Luciana Rodrigues Gransotto est doctorante au Programme Interdisciplinaire en Sciences Humaines à l’Université Fédéral de Santa Catarina, Brésil, dans le domaine des études de genre et féminismes, envisagé par la bourse CAPES (Coordination de l’amélioration du personnel de niveau supérieur).  Elle est intégrante à l’équipe de conservation de la collection personnelle de l’historienne brésilienne Sandra Jatahy Pesavento. Ses recherches actuelles analysent la production des récits scientifiques des femmes intellectuelles contemporaines, à partir d’expériences de voyage de mobilité scientifique.

Cristina Scheibe Wolff est professeure titulaire du Département d’Histoire à l’Université Fédéral de Santa Catarina, Brésil, et était chercheuse invitée au Laboratoire Arènes et à l’Université de Rennes 2 (janvier-juillet 2018). Elle est une des éditrices de la Revista Estudos Feministas, la principale revue académique féministe du Brésil.

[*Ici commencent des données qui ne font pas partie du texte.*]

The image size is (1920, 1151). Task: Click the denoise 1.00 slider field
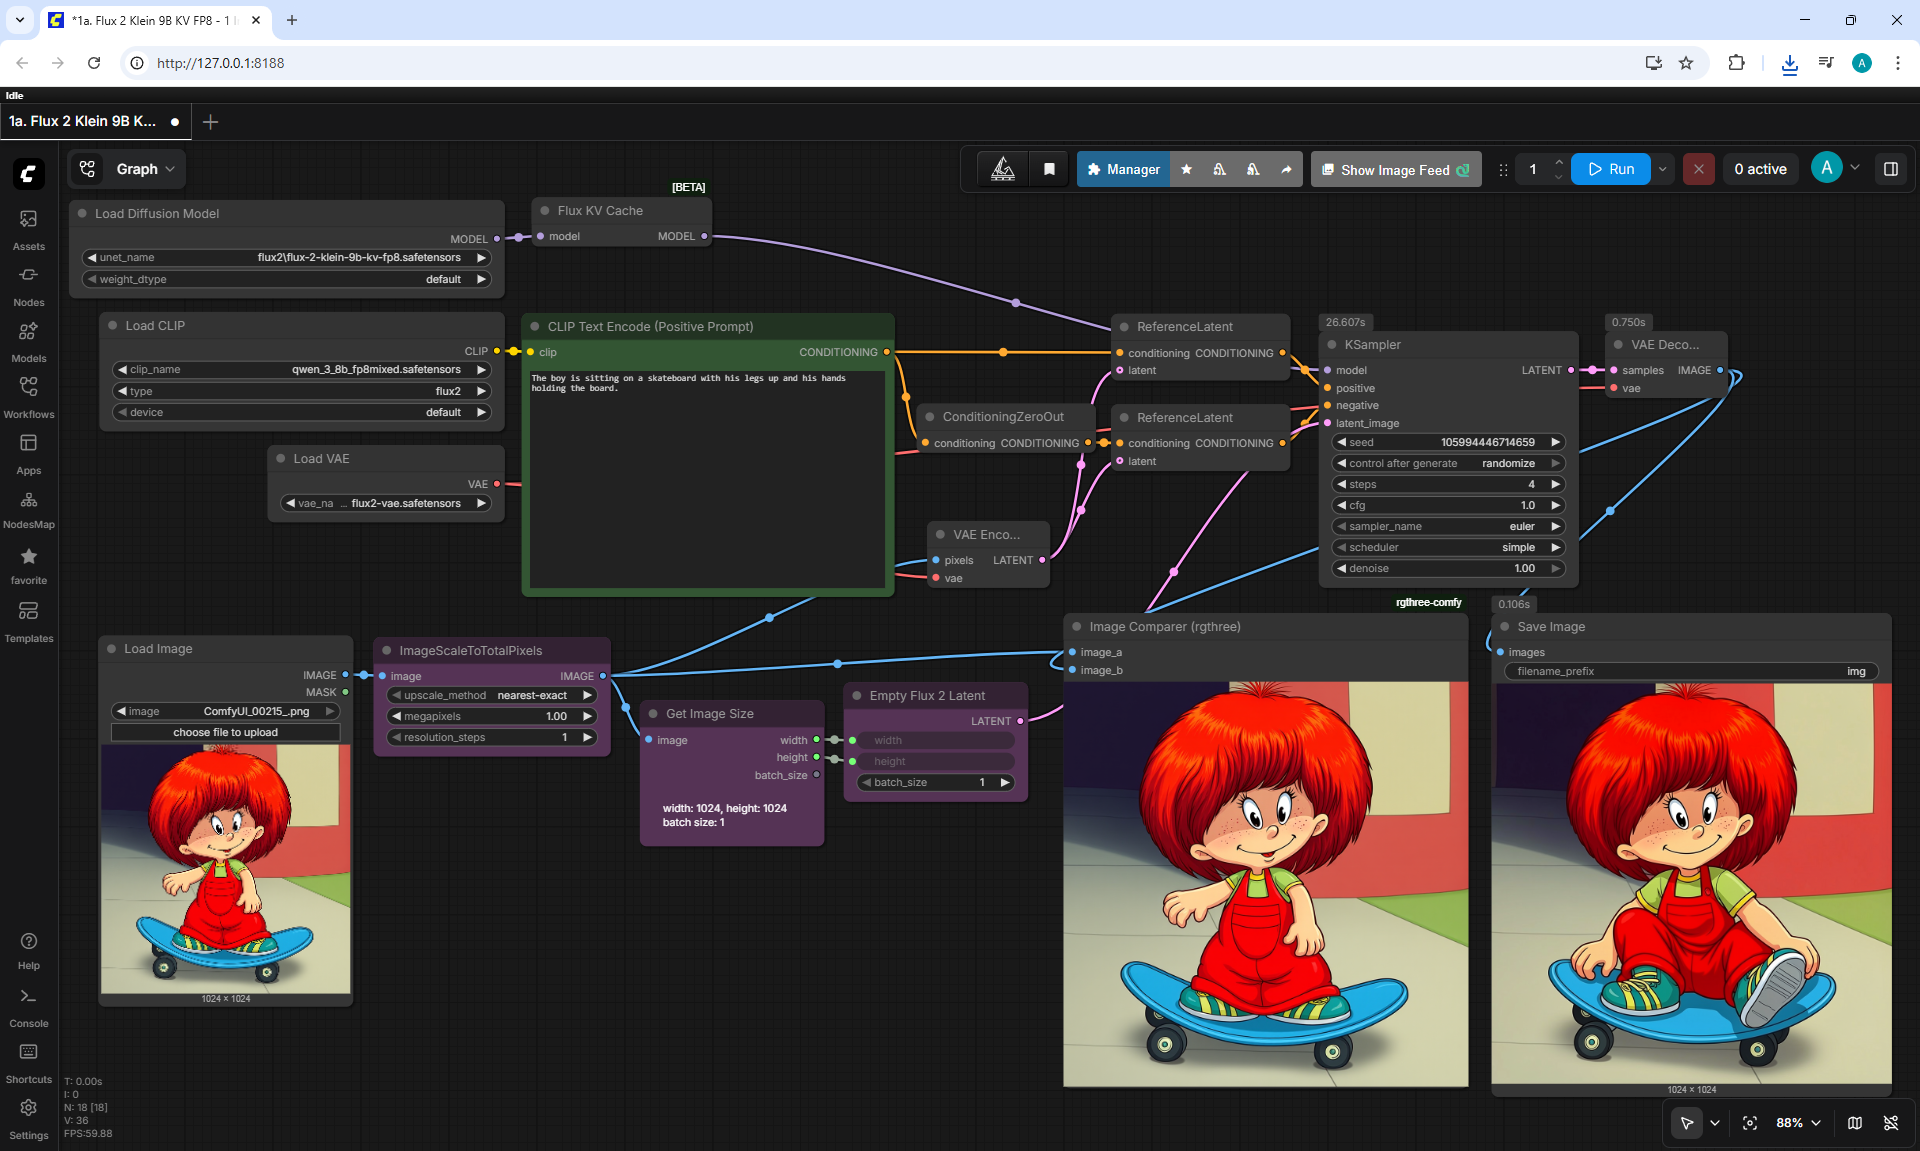coord(1449,569)
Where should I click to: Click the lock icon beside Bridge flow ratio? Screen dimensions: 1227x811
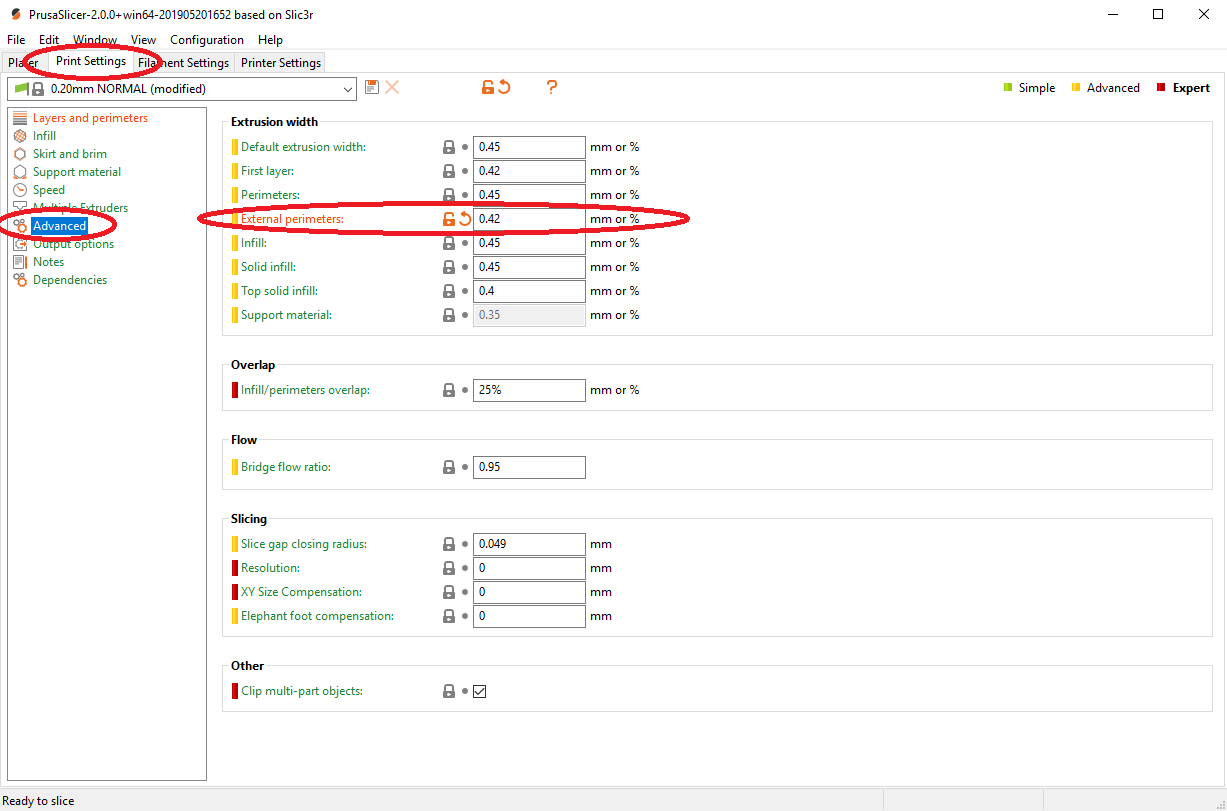pyautogui.click(x=449, y=467)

Elle a été la coordinatrice du 13ème Congrès Mondes des Femmes / Fazendo Genero 11, une conférence qui a rassemblé plus de 9 000 participants autour du monde à l’UFSC (2017). Ses recherches actuelles analysent le genre et l’émotion comme composantes des discours de résistance aux dictatures du Cône Sud, qui cherche à comprendre comment les sujets de la résistance ont mobilisé les sentiments, les liens familiaux, les amitiés et surtout les discours sur le genre pour s’opposer aux dictatures et construire des nouvelles configurations politiques. Ces projets sont réalisés au Laboratoire d’Études de Genre et Histoire de UFSC, qu’elle a coordonnée pendant plusieurs années.